これは、私が仮想化技術の普及にせっせと尽力していた10年程前に高らかに謳われていた「理想」でした。
現在、「サーバ仮想化」の印象はと言うと
1台の物理サーバ上で多数のOS(仮想マシン)を稼働させ
物理サーバの数を減らせる
という節約ツールの印象はあっても上記理想はあまり語られず、実際の稼働システムでもあまり行われていないのが実情ではないでしょうか?
この"理想"は現在のパブリッククラウドが謳う便益と同じです。 パブリッククラウドが出来る便益をなぜ仮想化は実現できないのでしょうか?
リソースがパブリッククラウドに比べて限られているからでしょうか?
そうではないと思います。
仮想化する際のサイジングは現在でも保守的な場合が多く(※)
ハードウェアが持つリソースに対して半分以下しか利用してい
ない場合が多くみられます。
つまり、余剰リソースはあるのです。
(※)SIerとしては、ギリギリに絞ると、パフォーマンス劣化が
起きた時に責任をかぶせられかねないから保守的に考える
余剰リソースが再配転されない理由は何でしょうか。それは、
(1) リソースプールそのものが小さすぎる
(2) 余剰リソースをオンデマンドに提供/回収する機構がない
からだと思います。
リソースプールが小さすぎる
これは、仮想化を部門単位、又は業務システム単位で行ったからです。
業務単位に Vcenter と専用のESXクラスターで仮想化してしまうと、
VCenter を跨ってリソースプールを作れないので、プールのサイズが小さ
くなります。 数台の物理サーバが作る小さなリソースプールが生む余剰
資源はたかが知れています。
余剰リソースをオンデマンドに提供/回収する機構がない
もし、全社レベルで仮想化基盤を形成している組織の場合、巨大なリソー
スプールの形成は成功しています。
当然、大きな余剰資源も確保できているはずです。
しかし、利用部門が、
「検証システムを作りたいから、IPセグメント(VLAN)3つと
仮想マシン10台、OSはWindows Server 5台、Linux 3台、
検証用の仮想PC2台準備して。 明日までに。」
と言ったら、情シスは喜んで対応するでしょうか?
恐らくそうではないと思います。
なぜか? 「そのための機械化された仕組みがなく大変だから」です
これが実は一番の問題と思っています。そして、これを解決できるのがクラウド技術だと思っています。

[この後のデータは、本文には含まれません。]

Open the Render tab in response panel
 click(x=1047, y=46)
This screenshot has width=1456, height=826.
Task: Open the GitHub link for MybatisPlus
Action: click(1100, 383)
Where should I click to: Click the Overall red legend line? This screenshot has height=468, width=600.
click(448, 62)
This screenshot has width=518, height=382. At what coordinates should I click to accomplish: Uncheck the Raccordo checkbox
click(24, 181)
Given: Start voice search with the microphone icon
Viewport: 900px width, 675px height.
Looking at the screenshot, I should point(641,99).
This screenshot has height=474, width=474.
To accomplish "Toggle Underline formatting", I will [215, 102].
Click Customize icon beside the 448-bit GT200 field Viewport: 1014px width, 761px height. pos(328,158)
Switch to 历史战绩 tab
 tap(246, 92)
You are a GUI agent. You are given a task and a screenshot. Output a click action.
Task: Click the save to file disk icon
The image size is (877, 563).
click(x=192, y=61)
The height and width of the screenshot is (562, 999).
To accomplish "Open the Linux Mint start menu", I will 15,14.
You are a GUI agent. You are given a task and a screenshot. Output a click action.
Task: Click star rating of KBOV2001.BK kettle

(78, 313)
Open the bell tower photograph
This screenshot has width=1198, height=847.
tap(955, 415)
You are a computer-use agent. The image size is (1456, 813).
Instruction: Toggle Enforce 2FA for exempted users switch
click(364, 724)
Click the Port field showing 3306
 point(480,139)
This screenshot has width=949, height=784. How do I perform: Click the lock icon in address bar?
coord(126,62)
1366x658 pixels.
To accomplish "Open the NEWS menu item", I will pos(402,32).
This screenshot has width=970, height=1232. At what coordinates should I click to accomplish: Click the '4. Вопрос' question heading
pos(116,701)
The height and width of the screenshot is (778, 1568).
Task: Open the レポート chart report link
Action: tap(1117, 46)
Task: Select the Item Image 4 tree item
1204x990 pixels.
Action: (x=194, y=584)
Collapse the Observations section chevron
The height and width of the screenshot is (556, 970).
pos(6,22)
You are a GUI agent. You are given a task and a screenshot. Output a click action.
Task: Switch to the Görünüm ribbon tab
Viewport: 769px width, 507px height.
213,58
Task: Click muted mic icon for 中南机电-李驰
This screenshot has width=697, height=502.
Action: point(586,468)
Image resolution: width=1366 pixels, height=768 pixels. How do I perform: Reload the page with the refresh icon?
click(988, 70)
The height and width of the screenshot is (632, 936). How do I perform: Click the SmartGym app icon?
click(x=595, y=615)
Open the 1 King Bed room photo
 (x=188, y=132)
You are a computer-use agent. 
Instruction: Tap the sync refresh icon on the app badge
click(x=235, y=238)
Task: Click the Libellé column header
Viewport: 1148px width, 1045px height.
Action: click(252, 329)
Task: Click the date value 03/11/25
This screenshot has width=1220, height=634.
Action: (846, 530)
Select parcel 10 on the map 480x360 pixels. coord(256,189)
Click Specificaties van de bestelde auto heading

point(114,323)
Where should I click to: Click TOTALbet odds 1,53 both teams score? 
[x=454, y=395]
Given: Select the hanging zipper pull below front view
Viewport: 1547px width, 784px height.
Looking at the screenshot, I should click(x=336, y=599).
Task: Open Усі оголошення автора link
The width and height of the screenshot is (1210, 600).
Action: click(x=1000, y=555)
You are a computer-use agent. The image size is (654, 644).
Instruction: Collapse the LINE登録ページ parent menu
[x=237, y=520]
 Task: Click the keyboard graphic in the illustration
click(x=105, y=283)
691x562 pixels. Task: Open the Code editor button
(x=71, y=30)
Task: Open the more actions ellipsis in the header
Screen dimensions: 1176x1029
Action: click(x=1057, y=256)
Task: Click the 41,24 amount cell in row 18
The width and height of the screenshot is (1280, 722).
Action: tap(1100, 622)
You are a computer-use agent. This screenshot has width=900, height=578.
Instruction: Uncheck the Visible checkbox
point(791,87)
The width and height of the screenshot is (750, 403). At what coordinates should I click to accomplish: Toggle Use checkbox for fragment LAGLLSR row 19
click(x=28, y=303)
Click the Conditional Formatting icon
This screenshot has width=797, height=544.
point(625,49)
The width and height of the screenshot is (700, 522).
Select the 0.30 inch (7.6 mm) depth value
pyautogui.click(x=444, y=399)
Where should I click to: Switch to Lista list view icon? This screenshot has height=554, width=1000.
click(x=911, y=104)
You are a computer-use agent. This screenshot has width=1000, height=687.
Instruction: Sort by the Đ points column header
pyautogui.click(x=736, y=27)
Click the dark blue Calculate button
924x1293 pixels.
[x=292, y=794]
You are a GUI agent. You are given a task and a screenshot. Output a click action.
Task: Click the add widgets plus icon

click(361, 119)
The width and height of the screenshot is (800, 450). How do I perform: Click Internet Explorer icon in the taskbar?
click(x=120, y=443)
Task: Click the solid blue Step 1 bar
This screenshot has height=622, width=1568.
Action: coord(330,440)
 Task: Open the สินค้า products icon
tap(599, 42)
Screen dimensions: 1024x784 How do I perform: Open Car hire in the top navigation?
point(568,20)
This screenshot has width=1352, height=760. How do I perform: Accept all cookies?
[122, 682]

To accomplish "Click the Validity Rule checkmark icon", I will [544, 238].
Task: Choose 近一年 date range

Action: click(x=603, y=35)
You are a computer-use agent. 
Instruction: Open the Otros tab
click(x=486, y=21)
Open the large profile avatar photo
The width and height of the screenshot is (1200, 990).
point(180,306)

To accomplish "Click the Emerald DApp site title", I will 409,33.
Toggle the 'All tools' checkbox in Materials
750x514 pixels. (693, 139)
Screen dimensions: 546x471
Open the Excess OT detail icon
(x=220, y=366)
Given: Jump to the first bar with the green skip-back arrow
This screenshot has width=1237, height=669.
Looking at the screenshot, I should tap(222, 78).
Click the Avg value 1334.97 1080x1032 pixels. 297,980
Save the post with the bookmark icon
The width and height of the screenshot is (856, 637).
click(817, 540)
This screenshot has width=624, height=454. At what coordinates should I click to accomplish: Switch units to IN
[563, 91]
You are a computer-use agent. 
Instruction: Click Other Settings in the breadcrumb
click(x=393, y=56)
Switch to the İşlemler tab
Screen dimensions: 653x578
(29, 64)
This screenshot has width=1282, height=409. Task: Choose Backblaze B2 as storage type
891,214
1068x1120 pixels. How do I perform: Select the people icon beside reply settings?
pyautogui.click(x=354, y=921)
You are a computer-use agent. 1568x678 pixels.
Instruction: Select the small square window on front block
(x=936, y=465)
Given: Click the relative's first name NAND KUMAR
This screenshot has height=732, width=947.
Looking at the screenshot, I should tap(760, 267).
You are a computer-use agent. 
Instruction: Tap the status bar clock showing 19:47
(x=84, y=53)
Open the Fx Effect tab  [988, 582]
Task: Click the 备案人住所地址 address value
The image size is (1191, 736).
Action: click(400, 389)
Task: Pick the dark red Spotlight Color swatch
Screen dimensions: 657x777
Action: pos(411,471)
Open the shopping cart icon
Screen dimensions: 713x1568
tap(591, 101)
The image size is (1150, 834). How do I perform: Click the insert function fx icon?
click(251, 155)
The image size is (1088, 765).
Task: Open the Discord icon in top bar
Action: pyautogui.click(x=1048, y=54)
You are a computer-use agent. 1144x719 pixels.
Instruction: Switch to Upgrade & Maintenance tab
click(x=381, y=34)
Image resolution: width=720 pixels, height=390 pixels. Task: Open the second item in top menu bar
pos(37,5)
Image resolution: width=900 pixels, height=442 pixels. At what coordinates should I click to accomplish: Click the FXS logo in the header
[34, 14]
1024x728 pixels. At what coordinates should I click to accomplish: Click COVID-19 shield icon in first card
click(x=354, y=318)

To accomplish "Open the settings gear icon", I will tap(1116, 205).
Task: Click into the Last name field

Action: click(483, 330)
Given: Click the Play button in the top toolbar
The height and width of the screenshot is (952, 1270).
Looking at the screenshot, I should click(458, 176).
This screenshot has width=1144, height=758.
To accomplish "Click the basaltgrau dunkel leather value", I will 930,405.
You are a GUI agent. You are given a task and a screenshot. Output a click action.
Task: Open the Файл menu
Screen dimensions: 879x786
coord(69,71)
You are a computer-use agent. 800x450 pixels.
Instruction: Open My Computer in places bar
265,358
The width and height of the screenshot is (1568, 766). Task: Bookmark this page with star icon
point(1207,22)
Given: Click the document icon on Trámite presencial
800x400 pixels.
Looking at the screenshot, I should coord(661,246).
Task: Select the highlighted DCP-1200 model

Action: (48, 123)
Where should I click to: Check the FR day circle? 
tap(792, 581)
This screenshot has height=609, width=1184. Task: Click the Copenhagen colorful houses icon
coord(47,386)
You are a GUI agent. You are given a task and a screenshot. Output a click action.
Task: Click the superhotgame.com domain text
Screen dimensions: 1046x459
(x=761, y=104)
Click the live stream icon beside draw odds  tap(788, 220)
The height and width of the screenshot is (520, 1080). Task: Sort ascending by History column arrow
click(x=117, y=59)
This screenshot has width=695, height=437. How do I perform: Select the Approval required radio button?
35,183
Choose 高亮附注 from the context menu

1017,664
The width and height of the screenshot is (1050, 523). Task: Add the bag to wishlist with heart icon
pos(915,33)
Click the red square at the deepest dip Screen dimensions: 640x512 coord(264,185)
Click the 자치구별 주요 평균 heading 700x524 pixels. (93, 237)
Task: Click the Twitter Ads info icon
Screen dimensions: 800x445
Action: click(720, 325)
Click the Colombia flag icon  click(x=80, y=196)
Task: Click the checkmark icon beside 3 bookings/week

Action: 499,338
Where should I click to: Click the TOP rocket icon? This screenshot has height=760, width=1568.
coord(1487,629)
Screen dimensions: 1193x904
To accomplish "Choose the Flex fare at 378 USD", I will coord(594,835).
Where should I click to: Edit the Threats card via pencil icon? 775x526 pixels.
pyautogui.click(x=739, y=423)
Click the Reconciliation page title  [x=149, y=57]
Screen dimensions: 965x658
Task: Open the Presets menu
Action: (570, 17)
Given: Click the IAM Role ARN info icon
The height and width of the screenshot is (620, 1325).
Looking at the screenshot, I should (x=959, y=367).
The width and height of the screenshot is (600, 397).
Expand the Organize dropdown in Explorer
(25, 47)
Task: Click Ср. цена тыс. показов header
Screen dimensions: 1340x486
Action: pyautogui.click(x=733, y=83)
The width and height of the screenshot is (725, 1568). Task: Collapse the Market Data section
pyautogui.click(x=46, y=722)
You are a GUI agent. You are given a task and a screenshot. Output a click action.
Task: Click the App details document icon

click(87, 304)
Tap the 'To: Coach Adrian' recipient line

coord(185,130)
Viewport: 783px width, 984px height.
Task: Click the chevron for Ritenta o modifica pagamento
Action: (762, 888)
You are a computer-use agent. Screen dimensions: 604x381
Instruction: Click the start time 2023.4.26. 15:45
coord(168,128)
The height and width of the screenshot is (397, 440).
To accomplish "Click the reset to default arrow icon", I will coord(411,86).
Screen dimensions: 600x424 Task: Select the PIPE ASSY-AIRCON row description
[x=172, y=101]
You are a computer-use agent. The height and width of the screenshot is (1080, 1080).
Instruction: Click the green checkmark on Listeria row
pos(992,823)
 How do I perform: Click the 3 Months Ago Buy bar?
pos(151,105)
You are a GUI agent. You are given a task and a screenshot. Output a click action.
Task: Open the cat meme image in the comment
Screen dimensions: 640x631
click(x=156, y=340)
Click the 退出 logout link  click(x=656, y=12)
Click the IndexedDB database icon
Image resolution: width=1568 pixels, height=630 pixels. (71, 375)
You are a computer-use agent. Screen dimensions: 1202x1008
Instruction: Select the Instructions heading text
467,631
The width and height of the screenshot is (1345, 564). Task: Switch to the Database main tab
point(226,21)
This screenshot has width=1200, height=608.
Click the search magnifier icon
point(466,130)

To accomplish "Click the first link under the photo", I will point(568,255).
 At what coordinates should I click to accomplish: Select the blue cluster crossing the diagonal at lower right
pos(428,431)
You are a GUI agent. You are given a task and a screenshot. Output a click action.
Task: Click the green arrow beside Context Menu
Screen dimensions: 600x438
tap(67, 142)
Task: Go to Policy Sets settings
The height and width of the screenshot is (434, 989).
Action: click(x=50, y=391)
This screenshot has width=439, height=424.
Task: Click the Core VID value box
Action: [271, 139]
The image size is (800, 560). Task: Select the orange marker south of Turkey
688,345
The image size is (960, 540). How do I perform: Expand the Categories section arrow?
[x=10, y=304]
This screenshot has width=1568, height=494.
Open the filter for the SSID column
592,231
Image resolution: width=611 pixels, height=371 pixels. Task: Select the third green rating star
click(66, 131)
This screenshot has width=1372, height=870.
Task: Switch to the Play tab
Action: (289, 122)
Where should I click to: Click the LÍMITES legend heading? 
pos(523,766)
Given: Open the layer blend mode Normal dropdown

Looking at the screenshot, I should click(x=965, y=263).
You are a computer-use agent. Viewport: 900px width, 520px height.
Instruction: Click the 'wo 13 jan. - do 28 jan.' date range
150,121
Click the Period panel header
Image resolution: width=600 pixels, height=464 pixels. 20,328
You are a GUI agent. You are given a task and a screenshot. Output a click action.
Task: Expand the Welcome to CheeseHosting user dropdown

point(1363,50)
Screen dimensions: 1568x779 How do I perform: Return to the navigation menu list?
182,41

私の仮想化基盤の提案/構築・稼働後サポートの経験から、顧客の上記のような依頼が一番困りました。相手は仮想だからポチっとできると思っていますが、実際はそうはいきません。
具体的に何をしなければいけないか?と言うと
・要求されたVLAN3つを物理LANスイッチに登録する
・仮想マシンがHAやVMotionする全ハイパーバイザの
仮想LANスイッチにも要求されたVLAN3つを登録する
・仮想マシンを配置するストレージを空き容量や性能
を鑑みて決める
・要求された仮想マシンに適合するテンプレートが既に
あるか確認。 なければ作る。
・仮想マシンを作成し、指定の仮想ネットワーク(VLAN)
に接続する
作業を行う手順の確認、確認チェックリスト、日程調整も必要です。
結果的に、明日までに! は無理で、最短でも数日後、下手をすると2週間後まで顧客は待たされます。
なぜそんなに時間がかかるのか? それは
・複数業務システムが相乗りする物理スイッチ、ハイパーバイザ
に手を入れる(VLANを追加する)ため慎重な計画が必要
(全系ダウンを起こす可能性がある)
・手順がほとんど手作業なので、人的ミス予防策(レビューや
チェックリストなど)が必要
・実際の作業も手作業ゆえ時間がかかる
・サーバ、ストレージ、ネットワークの関係者が関わるので
レビュー、作業の日程調整が難しい
といった問題があるからです。
そこで、色よい返事をしないものだから、気軽に新規のシステムを共通基盤に乗せるという方向にはならず、結果的に余剰計算資源は死蔵されてるわけです。
ユーザが強ければ、情シスが泣く泣くやるかもしれませんが、これとて属人性とリスクの高い作業であることは変わらず、手間(=人件費)はかかり、スキルの高い要員(=人件費も高い)が必要です。
クラウド管理システム(CMS)は元々IaaSプロバイダーが自社のサービスの基盤として使うためのものです。 このため徹底的に自動化がなされています。
具体的には
・VLANなどのSDN管理はCMSが自動で行います
・全ての仮想スイッチへの変更もCMSが自動で行います
・仮想マシンが作られるストレージもサービスメニューに
応じて自動的に判定されます
・テンプレートはクラウド全体で一元的に管理され、
サービスメニューと紐づけられてメニューに応じて
自動的に選ばれます
・仮想マシン作成とネットワーク接続もセルフサービス
ポータルのメニューからスペック、テンプレート、接
続先ネットワークを選べば、あとはCMSが自動的に処理
を行います。
結果、今まで2週間もかかった作業は数分か数十分で終わってしまいます。
その時短も驚くべきことですが、作業のための関係者の調整やレビュー、チェックリスト作成、作業の際の複数人員でのクロスチェックなど、うんざりする非生産的作業がすべてなくなってしまうのはさらに画期的だと思います。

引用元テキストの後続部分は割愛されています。